IN SUCCESSIVE governments, Gujarat’s agriculture ministers have come from Assembly segments falling in the Amreli parliamentary constituency. But, say Amreli’s cotton farmers, that has hardly meant any change in their fate.
Battling a second poor monsoon and “low” prices for their produce, Bhavesh Kanak says farmers like him in one of Gujarat’s largest cotton producing districts are disillusioned with both the BJP and Congress. “Politicians are all the same. I don’t feel like voting this time.”
A farmer owning 1 hectare in Navakhijadiya village of Amreli taluka, Kanak recounts a visit to the Agricultural Produce Market Committee (AMPC) with his 41 bales of cotton. The 35-year-old returned without selling any, with the offer price going up to only Rs 5,250 per quintal. “This harvest of around 18 quintals is the fruit of toil of my family,” says Kanak. “I can’t sell it below Rs 5,400.
In the 2017 Assembly elections, some of that anger had translated into the BJP’s shock defeat from Amreli. The Congress had won all the five Assembly segments falling in the Lok Sabha seat, the first time the BJP had been shut out of Amreli in 32 years. The Congress’s performance was also helped by the Patidar agitation led by Hardik Patel. With Hardik indicating he could contest from Amreli in the coming elections, the contest is again open.
The Amreli Lok Sabha seat has long been a BJP bastion, with the party winning it in 1991, 1996, 1998, 1999 and again in 2009 and 2014. The Congress won in 2004.
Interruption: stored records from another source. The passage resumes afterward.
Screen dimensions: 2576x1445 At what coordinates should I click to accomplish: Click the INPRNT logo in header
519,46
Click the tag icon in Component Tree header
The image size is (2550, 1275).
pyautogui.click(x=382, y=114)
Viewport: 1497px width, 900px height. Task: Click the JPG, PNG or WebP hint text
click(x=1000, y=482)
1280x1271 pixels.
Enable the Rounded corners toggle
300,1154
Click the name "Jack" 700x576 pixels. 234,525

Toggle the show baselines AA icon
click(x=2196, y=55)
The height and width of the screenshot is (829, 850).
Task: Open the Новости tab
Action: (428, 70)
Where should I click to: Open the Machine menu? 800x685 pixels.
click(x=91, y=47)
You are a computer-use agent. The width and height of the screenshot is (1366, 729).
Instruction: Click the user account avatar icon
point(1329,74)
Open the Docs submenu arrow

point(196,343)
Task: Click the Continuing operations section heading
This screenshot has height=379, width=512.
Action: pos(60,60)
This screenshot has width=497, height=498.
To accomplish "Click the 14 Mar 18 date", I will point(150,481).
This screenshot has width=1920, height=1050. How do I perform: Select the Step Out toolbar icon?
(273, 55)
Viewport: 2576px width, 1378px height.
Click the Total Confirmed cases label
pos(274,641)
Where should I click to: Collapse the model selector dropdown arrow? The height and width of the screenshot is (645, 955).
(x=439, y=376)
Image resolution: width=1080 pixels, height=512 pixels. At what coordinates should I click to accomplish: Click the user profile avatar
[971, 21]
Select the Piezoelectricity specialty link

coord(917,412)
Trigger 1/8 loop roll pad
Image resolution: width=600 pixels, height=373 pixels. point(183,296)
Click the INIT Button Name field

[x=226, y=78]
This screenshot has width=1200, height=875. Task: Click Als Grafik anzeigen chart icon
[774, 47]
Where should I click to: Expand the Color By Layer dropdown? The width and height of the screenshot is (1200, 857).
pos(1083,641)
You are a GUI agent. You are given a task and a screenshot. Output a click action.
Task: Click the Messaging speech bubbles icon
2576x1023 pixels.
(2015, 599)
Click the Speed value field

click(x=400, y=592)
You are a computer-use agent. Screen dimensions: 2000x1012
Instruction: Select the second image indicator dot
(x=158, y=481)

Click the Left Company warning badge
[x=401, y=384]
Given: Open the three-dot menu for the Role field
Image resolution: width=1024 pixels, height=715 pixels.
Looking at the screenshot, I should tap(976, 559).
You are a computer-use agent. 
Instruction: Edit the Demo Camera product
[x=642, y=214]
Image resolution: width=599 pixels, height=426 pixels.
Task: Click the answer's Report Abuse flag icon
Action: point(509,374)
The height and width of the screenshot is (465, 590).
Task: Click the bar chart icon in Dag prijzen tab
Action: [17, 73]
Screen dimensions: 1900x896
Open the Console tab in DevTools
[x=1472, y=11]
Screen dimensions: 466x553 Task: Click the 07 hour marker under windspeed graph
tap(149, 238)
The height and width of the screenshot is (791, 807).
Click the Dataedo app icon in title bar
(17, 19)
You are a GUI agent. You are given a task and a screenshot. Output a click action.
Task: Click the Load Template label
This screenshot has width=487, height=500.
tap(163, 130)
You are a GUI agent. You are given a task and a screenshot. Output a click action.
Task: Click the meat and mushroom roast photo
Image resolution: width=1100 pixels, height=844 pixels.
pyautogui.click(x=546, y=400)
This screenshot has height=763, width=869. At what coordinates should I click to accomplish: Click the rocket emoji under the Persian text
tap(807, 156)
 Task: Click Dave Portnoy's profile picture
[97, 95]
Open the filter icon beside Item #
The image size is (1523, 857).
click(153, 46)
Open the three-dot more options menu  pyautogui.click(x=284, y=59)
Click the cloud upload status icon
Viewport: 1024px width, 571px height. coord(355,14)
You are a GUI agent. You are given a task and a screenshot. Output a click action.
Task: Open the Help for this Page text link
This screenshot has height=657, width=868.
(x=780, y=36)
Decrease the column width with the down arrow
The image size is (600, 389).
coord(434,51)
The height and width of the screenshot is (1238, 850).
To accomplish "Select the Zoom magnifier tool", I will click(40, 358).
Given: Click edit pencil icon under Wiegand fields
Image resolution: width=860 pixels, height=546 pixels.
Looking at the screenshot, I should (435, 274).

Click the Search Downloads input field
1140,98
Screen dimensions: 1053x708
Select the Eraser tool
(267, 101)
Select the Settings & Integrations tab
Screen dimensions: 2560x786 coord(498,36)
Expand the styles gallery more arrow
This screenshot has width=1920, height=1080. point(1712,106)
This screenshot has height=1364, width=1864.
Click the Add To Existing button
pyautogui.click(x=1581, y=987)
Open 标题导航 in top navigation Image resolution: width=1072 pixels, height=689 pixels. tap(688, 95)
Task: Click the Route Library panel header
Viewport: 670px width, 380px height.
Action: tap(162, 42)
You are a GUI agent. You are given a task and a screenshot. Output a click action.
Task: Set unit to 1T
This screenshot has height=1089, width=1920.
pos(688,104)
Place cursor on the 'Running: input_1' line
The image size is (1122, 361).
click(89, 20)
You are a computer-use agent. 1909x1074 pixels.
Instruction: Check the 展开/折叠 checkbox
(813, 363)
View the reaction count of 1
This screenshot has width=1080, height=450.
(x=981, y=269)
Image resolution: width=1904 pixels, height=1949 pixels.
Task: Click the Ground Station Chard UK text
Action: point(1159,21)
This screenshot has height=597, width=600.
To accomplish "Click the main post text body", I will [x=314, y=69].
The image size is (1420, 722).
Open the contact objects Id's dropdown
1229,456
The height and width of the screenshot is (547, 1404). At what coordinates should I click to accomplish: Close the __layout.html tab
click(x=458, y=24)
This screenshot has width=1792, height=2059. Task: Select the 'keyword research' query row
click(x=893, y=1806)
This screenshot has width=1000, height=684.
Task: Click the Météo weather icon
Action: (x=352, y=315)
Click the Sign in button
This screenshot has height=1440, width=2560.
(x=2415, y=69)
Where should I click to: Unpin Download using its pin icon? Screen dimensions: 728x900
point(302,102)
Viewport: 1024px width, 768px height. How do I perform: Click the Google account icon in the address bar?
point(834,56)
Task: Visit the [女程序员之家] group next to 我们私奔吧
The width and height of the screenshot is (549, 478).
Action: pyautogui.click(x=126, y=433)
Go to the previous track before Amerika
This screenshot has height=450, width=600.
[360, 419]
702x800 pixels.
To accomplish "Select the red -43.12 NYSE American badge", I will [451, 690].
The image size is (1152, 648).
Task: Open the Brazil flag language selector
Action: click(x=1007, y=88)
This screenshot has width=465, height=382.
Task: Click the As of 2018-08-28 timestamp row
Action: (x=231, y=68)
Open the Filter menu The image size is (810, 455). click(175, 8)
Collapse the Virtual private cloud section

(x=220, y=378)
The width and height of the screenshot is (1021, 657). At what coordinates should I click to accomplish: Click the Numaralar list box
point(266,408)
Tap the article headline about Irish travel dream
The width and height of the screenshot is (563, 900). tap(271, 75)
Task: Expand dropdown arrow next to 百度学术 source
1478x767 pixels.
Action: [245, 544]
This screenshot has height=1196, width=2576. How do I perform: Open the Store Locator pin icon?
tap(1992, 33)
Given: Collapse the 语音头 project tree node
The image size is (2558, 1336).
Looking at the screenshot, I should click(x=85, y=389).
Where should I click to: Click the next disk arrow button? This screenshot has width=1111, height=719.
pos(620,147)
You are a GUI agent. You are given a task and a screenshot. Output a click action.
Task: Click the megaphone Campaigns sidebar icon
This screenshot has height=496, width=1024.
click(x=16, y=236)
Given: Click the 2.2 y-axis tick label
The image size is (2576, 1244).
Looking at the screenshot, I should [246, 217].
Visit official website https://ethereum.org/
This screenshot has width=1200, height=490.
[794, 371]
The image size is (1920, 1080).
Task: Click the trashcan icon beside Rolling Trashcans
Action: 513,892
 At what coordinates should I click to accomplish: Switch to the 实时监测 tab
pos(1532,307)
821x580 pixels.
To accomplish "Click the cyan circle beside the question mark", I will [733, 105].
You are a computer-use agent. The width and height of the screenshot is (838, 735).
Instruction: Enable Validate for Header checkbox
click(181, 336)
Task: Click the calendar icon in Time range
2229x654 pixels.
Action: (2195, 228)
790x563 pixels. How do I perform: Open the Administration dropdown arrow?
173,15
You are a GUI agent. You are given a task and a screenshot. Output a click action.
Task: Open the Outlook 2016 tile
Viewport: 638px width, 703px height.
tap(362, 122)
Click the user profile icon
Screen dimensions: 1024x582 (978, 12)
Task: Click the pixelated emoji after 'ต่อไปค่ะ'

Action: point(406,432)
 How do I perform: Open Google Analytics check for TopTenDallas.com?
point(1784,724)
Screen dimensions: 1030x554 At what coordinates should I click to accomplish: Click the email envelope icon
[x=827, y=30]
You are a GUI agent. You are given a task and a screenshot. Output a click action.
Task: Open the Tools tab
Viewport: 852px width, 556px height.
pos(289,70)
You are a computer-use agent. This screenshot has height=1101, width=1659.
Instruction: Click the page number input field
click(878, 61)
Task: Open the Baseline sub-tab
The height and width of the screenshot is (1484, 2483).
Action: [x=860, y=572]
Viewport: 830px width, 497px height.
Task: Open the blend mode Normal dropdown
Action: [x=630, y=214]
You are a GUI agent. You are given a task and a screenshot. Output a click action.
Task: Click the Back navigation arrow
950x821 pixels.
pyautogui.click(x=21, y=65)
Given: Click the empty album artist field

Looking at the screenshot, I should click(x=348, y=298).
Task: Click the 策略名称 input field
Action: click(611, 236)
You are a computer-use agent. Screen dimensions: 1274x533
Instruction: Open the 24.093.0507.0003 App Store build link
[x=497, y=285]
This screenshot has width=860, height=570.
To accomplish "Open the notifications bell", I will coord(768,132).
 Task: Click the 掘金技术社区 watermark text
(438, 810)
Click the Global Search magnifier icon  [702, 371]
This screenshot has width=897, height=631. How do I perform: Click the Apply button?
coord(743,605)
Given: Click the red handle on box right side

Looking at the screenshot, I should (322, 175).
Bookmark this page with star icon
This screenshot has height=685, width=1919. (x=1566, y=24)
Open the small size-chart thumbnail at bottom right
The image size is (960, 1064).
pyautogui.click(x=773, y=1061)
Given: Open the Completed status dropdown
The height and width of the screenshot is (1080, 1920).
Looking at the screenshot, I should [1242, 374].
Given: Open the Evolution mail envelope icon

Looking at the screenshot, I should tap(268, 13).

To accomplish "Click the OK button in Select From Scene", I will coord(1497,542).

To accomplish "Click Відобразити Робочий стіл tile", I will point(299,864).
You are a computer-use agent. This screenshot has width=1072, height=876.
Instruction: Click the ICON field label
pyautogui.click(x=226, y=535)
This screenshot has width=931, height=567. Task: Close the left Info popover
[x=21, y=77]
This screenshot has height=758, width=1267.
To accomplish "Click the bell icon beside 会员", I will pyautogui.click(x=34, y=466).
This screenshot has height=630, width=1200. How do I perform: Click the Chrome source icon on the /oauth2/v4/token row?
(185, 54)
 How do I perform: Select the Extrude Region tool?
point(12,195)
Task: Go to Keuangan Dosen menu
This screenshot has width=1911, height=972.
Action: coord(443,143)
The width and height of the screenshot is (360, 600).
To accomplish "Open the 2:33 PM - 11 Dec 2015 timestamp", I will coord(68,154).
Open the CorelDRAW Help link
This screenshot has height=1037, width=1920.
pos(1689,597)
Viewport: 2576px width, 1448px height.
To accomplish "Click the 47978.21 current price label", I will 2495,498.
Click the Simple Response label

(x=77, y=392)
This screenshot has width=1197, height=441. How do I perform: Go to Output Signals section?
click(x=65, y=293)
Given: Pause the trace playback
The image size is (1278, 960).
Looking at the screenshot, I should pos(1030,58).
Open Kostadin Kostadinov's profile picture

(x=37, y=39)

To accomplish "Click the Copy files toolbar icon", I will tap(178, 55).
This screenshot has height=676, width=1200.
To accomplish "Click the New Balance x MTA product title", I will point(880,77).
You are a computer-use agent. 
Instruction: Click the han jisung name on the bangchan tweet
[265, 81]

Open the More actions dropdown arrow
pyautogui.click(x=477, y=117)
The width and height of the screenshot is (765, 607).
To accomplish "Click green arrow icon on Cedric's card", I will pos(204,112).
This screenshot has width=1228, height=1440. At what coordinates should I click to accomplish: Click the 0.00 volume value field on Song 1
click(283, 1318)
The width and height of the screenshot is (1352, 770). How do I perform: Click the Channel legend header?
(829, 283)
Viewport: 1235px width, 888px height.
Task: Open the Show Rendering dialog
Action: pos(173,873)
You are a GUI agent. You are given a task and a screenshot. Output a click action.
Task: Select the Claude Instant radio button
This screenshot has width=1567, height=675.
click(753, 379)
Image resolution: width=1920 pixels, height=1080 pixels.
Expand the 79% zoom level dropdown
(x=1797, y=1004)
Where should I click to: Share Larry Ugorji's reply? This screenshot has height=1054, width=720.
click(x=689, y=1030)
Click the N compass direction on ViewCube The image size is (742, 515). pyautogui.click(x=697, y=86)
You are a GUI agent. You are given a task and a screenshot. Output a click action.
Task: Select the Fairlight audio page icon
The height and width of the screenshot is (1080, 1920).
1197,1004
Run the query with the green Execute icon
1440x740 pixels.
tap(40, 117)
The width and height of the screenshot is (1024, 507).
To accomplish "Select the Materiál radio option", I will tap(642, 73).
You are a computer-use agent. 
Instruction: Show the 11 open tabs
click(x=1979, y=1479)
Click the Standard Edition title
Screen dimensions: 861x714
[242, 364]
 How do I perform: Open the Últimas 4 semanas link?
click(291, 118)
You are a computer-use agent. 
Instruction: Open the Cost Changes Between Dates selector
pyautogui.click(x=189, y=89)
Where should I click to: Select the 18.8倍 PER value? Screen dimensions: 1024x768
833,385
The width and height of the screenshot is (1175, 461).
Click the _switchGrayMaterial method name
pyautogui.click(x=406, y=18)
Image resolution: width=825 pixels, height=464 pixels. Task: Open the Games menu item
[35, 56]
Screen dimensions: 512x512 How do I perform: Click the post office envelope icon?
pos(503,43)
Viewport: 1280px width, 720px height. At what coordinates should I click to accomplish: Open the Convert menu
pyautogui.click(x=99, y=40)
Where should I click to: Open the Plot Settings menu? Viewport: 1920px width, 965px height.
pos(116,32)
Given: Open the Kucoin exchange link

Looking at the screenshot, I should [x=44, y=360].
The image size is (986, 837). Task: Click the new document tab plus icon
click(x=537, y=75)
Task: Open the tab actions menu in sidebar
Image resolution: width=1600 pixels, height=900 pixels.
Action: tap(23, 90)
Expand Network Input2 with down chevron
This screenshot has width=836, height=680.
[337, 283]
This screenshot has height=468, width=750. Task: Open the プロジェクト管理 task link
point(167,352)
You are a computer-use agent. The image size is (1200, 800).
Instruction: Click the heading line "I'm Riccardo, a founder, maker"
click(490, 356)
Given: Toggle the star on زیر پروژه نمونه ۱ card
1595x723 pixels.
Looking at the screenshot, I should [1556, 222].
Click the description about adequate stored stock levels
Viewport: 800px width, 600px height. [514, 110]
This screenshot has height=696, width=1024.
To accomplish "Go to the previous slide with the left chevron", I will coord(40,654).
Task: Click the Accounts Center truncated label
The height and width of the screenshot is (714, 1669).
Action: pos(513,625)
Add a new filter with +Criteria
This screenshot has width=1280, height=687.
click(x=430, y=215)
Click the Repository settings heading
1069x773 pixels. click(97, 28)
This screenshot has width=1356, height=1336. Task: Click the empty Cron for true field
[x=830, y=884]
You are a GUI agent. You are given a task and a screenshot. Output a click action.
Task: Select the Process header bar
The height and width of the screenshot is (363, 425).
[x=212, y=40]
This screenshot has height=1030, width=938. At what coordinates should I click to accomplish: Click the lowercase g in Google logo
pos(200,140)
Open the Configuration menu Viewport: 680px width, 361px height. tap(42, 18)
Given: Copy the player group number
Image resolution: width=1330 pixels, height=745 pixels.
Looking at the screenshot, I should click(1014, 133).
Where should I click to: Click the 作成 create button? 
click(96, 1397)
Amreli is one of the 11 districts of the largely agrarian Saurashtra region. Farmers and cattle-herders dominate, as do the Patidars or Patels. A rough estimate puts their number at 23 per cent of the voters, followed by Kolis at 20 per cent.
The 2017 Assembly results were in line with the BJP’s defeat in the 2015 local elections in the district, months after the Patidar quota stir was launched.
Dhiru Javiya, who owns 1.25 hectares in Ankadiya Nana village of Amreli taluka, doubts, however, that Hardik will be as big a factor this time. “Hardik is a Kadva Patel (a Patidar sub-group). Our district is of Leuva Patels. If he contests and the rival candidate is a Leuva Patel, the district will vote for the latter, unless Paresh Dhanani himself throws his weight behind Hardik,” he says.
Dhanani has won the Amreli Assembly seat the past two times for the Congress.
But at a tea stall in Amreli town, plumber Mansukh Chavda and his friends say Hardik may end up hurting the Congress. “People will think Hardik will work only for the Patels and not vote for him,” says Chavda.
Arjun Sosa, the president of the Amreli district unit of the Congress, insists the party candidate has not been decided yet.
Sitting BJP MP Naran Kachhadiya, who has hit the road, denies farmers are angry. “We have ensured crop insurance every year. Work is on under PM KISAN.”
Playing down any Hardik ‘effect’, Kachhadiya adds, “PM Modi has already announced 10 per cent reservation for those who are not eligible for caste-based reservations. This means the Patidar quota stir is over.”